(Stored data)
════════

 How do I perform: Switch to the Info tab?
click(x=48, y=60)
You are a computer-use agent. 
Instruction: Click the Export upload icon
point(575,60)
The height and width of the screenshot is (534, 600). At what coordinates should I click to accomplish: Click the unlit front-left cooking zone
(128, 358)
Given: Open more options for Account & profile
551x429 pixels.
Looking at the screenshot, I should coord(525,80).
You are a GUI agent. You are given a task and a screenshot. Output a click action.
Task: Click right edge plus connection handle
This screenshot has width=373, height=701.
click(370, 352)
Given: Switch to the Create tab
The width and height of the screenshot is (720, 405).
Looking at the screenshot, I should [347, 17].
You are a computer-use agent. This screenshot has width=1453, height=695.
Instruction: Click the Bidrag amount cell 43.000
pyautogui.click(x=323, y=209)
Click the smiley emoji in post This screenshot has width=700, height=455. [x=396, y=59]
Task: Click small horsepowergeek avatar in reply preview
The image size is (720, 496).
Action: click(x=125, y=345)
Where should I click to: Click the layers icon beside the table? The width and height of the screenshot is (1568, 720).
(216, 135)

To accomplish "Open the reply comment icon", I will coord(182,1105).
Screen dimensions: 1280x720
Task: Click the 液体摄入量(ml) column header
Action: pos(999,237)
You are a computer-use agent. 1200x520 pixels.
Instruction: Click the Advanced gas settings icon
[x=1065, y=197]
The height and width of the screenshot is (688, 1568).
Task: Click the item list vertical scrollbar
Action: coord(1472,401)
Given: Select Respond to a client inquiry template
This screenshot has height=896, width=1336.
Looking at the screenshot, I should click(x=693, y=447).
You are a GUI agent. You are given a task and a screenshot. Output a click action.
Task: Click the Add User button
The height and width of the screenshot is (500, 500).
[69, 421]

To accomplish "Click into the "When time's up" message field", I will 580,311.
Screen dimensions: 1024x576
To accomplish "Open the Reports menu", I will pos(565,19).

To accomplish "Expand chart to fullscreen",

════════

- **Problem**
Please set down each entry again, word for word.

- **The answer**
 How do I perform: Switch to the Info tab?
click(x=48, y=60)
You are a computer-use agent. 
Instruction: Click the Export upload icon
point(575,60)
The height and width of the screenshot is (534, 600). At what coordinates should I click to accomplish: Click the unlit front-left cooking zone
(128, 358)
Given: Open more options for Account & profile
551x429 pixels.
Looking at the screenshot, I should coord(525,80).
You are a GUI agent. You are given a task and a screenshot. Output a click action.
Task: Click right edge plus connection handle
This screenshot has width=373, height=701.
click(370, 352)
Given: Switch to the Create tab
The width and height of the screenshot is (720, 405).
Looking at the screenshot, I should [347, 17].
You are a computer-use agent. This screenshot has width=1453, height=695.
Instruction: Click the Bidrag amount cell 43.000
pyautogui.click(x=323, y=209)
Click the smiley emoji in post This screenshot has width=700, height=455. [x=396, y=59]
Task: Click small horsepowergeek avatar in reply preview
The image size is (720, 496).
Action: click(x=125, y=345)
Where should I click to: Click the layers icon beside the table? The width and height of the screenshot is (1568, 720).
(216, 135)

To accomplish "Open the reply comment icon", I will coord(182,1105).
Screen dimensions: 1280x720
Task: Click the 液体摄入量(ml) column header
Action: pos(999,237)
You are a computer-use agent. 1200x520 pixels.
Instruction: Click the Advanced gas settings icon
[x=1065, y=197]
The height and width of the screenshot is (688, 1568).
Task: Click the item list vertical scrollbar
Action: coord(1472,401)
Given: Select Respond to a client inquiry template
This screenshot has height=896, width=1336.
Looking at the screenshot, I should click(x=693, y=447).
You are a GUI agent. You are given a task and a screenshot. Output a click action.
Task: Click the Add User button
The height and width of the screenshot is (500, 500).
[69, 421]

To accomplish "Click into the "When time's up" message field", I will 580,311.
Screen dimensions: 1024x576
To accomplish "Open the Reports menu", I will pos(565,19).

To accomplish "Expand chart to fullscreen",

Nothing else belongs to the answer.